According to the post: “...there hasn’t been an official notification from any regulatory authority regarding the website being banned, but it can’t be accessed anywhere in Pakistan. We’ll keep you posted, if there are any updates.”

However, the website can be accessed from outside the country and through different virtual private networks (VPNs) in Pakistan.

A source at the Pakistan Telecommunication Authority said the website had been blocked after receiving complaints about “objectionable content”.




Khabaristan Times (KT), which started in 2014, has a steady following with more than 12,000 likes on Facebook and around 1,000 followers on Twitter. It is run by journalists with tongue-in-cheek commentary on Pakistani politics and the military. Satirical commentaries with controversial headlines like ‘PML-N, PPP relations nosedive as Nawaz receives Zardari’s intimate selfies with Trump’ have often appeared on this website.

Talking to Dawn, KT’s CEO Luavut Zahid said Kunwar Khuldune Shahid, the editor, was in Australia at the time when he told her to check if the website might have been blocked in Pakistan. “We learned that it was working at his end but not mine,” she said.

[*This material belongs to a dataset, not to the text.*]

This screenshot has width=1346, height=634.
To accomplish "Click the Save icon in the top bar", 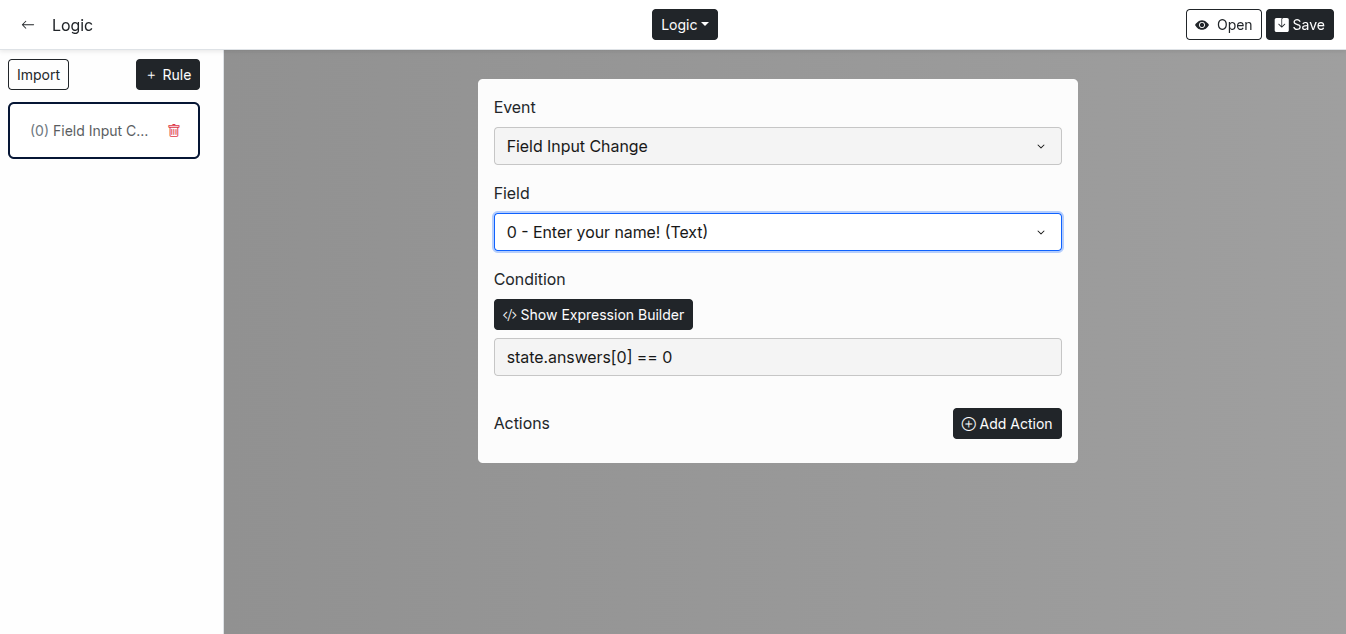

Ms Zahid claimed that they were yet to receive an official notification regarding the block.

“We have blogged for Pakistan Today...when we began KT, the thing on our minds was that we didn’t want to deal with management and those who ask editors to take pieces down.”

According to the website’s editor, he found out that the website had been blocked after a reader sent him a message about it.

He explained that they had decided not to react immediately. “We posted a message on Monday after confirming it. We had to check if there was something wrong tech-wise at our end or if it had indeed been blocked.”

“We haven’t contacted the PTA directly... considering how the situation has been in the last month but we have spoken to them indirectly and they claimed it was because they had received complaints about the material after which they monitored the website and then blocked it,” he explained.

According to Mr Shahid, the website could have been blocked because of two aspects of the publication’s satire — “criticism of the establishment and candid and sometimes blatant critique of religious extremism.”

Farieha Aziz of Bol Bhi, a digital rights organisation, explained that prior to the enactment of the Prevention of Electronic Crimes Act 2015-16, “to block a website, [complainants] would have to go through an inter-ministerial committee which would then direct the PTA, which would tell internet service providers (ISPs) and they would then block website...after the [passage of the] Prevention of Electronic Crimes Bill, however, the PTA has the full authority to block ‘unlawful content’.”

She said, “As far as KT is concerned, the PTA could do this. If you pick up the law, the PTA has become the direct complaint centre — this is exactly what we were afraid of...they have become the judge, jury and executioner...they [KT] will have to take it up with the PTA or a high court to get their website unblocked.”